** Directions **
The output should be the records themselves, given again exactly.

(Stored records)
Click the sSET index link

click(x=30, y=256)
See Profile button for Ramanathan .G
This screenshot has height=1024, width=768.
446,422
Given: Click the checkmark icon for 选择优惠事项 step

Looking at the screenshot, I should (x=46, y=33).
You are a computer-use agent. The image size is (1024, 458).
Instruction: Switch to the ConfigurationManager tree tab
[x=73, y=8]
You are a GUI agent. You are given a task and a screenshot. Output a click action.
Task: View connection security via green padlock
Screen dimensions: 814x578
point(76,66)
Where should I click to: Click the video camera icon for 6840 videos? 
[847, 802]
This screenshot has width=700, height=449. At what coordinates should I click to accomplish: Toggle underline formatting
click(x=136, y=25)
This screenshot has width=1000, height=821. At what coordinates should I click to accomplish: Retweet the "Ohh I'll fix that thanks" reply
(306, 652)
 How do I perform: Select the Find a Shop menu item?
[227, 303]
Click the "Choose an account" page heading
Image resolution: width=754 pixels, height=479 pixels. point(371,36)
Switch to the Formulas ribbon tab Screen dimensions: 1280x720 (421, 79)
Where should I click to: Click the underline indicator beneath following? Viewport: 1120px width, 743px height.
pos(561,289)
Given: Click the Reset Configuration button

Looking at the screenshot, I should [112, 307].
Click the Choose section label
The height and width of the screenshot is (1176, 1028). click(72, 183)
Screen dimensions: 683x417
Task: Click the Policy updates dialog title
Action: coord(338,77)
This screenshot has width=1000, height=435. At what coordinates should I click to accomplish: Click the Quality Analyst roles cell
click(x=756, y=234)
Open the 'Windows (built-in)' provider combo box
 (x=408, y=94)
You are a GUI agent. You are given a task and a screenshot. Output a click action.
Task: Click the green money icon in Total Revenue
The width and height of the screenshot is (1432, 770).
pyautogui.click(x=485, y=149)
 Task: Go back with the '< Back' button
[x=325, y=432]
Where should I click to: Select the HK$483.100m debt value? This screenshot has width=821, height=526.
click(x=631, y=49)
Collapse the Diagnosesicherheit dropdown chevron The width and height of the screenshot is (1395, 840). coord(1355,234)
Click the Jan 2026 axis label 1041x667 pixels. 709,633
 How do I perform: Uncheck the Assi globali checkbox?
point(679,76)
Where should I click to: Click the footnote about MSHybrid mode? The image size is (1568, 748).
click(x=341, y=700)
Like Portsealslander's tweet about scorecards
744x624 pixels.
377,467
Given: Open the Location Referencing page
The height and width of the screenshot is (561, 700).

** Result for this exercise **
Click the sSET index link

click(x=30, y=256)
See Profile button for Ramanathan .G
This screenshot has height=1024, width=768.
446,422
Given: Click the checkmark icon for 选择优惠事项 step

Looking at the screenshot, I should (x=46, y=33).
You are a computer-use agent. The image size is (1024, 458).
Instruction: Switch to the ConfigurationManager tree tab
[x=73, y=8]
You are a GUI agent. You are given a task and a screenshot. Output a click action.
Task: View connection security via green padlock
Screen dimensions: 814x578
point(76,66)
Where should I click to: Click the video camera icon for 6840 videos? 
[847, 802]
This screenshot has width=700, height=449. At what coordinates should I click to accomplish: Toggle underline formatting
click(x=136, y=25)
This screenshot has width=1000, height=821. At what coordinates should I click to accomplish: Retweet the "Ohh I'll fix that thanks" reply
(306, 652)
 How do I perform: Select the Find a Shop menu item?
[227, 303]
Click the "Choose an account" page heading
Image resolution: width=754 pixels, height=479 pixels. point(371,36)
Switch to the Formulas ribbon tab Screen dimensions: 1280x720 (421, 79)
Where should I click to: Click the underline indicator beneath following? Viewport: 1120px width, 743px height.
pos(561,289)
Given: Click the Reset Configuration button

Looking at the screenshot, I should [112, 307].
Click the Choose section label
The height and width of the screenshot is (1176, 1028). click(72, 183)
Screen dimensions: 683x417
Task: Click the Policy updates dialog title
Action: coord(338,77)
This screenshot has width=1000, height=435. At what coordinates should I click to accomplish: Click the Quality Analyst roles cell
click(x=756, y=234)
Open the 'Windows (built-in)' provider combo box
 (x=408, y=94)
You are a GUI agent. You are given a task and a screenshot. Output a click action.
Task: Click the green money icon in Total Revenue
The width and height of the screenshot is (1432, 770).
pyautogui.click(x=485, y=149)
 Task: Go back with the '< Back' button
[x=325, y=432]
Where should I click to: Select the HK$483.100m debt value? This screenshot has width=821, height=526.
click(x=631, y=49)
Collapse the Diagnosesicherheit dropdown chevron The width and height of the screenshot is (1395, 840). coord(1355,234)
Click the Jan 2026 axis label 1041x667 pixels. 709,633
 How do I perform: Uncheck the Assi globali checkbox?
point(679,76)
Where should I click to: Click the footnote about MSHybrid mode? The image size is (1568, 748).
click(x=341, y=700)
Like Portsealslander's tweet about scorecards
744x624 pixels.
377,467
Given: Open the Location Referencing page
The height and width of the screenshot is (561, 700).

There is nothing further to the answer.